Specifically the area highlighted in the picture below. 

![Dublin Map](DublinMap.png)

### Tools used
- [OpenStreetMap](https://www.openstreetmap.org): Selected the area and coordinates of the map
- [OverPass API](https://overpass-api.de/): Used for downloading the data is OSM format matching the coordinates
- Python: used for Cleaning & DataWrangling, Insert/Delete Operations and query to Sqlite3
- Sqlite3: used as Data Storage 
- Jupyter Notebooks: Used to document the project

### Source 

- [dublin_openstreet.py](./dublin_openstreet.py): python module that was used for cleaning and wrangling of the data. 
- [dublin_db.py](./dublin_db.py): python module that contains DB class definition to allow the following operation in sqlite3: 
    - creation of database
    - connection to a database
    - drop tables 
    - create tables
    - query execution 
- [queries.py](./queries.py): python module that contains all the queries to be executed 
- [dublin_queries.py](./dublin_queries.py): Main python module that contains a CLI in order to allow the user to execute all queries or pass a list of queries to execute. 
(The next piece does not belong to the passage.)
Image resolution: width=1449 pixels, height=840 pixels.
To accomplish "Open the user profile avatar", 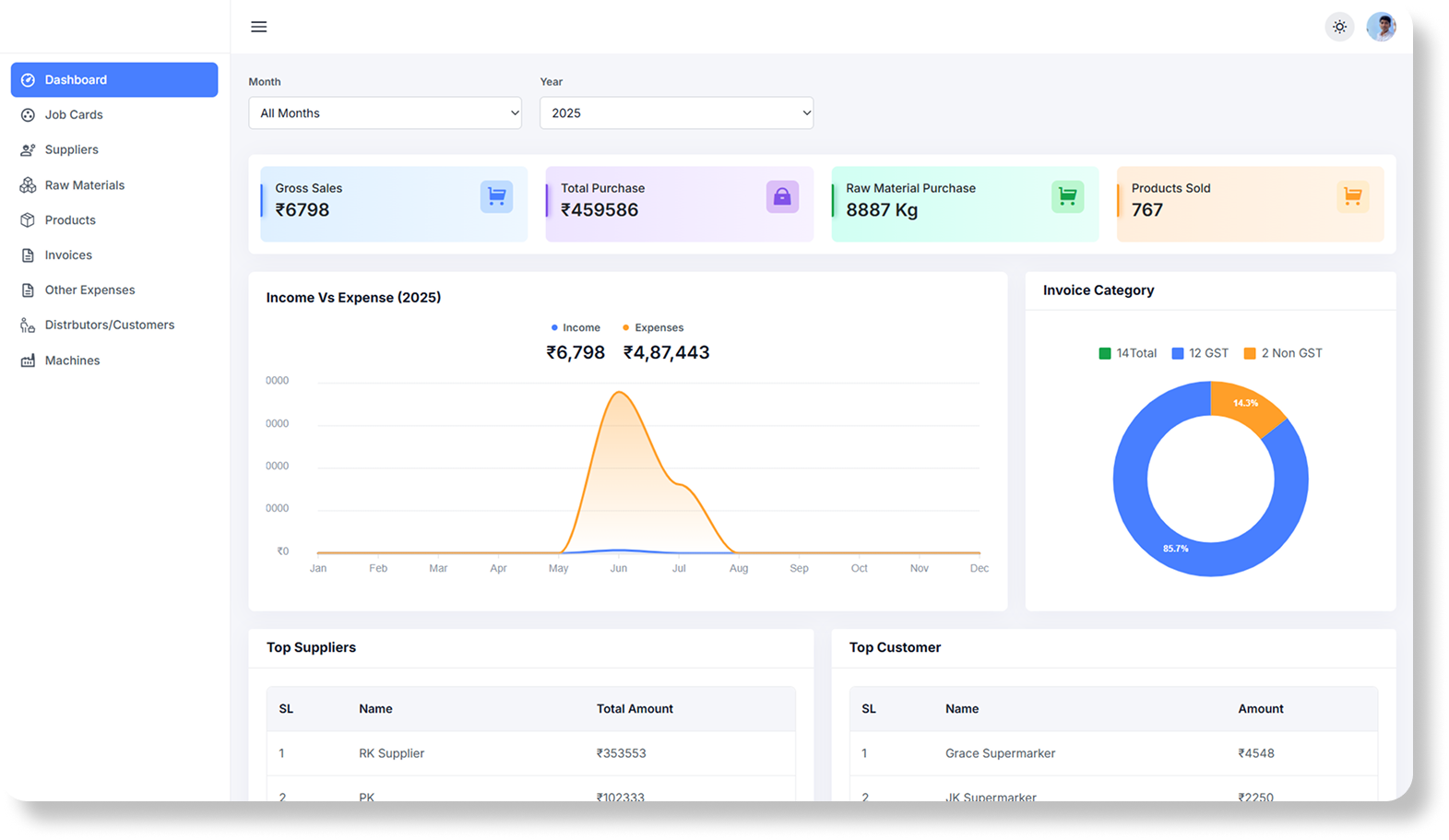I will point(1381,27).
### Background Information

Before jumping into the analysis of the data, It's important to define the following concepts: 
- [Node](https://wiki.openstreetmap.org/wiki/Elements#Node): A node represents a specific point on the earth's surface defined by its latitude and longitude. Each node comprises at least an id number and a pair of coordinates.
- [Way](https://wiki.openstreetmap.org/wiki/Elements#Way): A way is an ordered list of between 2 and 2,000 nodes that define a polyline. Ways are used to represent linear features such as rivers and roads
- [Tag](https://wiki.openstreetmap.org/wiki/Elements#Tag): All types of data element (nodes, ways and relations), as well as changesets, can have tags. Tags describe the meaning of the particular element to which they are attached.
    
    A tag consists of two free format text fields; a 'key' and a 'value'. Each of these are Unicode strings of up to 255 characters. For example, highway=residential defines the way as a road whose main function is to give access to people's homes. 

# Results 

The following script is the one executed to get the queries executed after working with the data.

In [12]:
#!/usr/bin/env python
# -*- coding: utf-8 -*-

import queries
import argparse
import textwrap
import os

from prettytable import from_db_cursor
from prettytable import PrettyTable
from collections import deque

from dublin_db import DB, TABLES
from dublin_openstreet import NODES_PATH ,NODE_TAGS_PATH, WAYS_PATH, WAY_NODES_PATH, WAY_TAGS_PATH
from dublin_openstreet import expected

DB_NAME = "dublin"
QUERIES = queries.queries
QUERY_ALL = "ALL"
SPECIAL_QUERY = ["rows_per_table","street_types"]

class QUERY:
    def __init__(self):
        self.DB = DB(DB_NAME)
        self.conn = self.DB.connect_to_db()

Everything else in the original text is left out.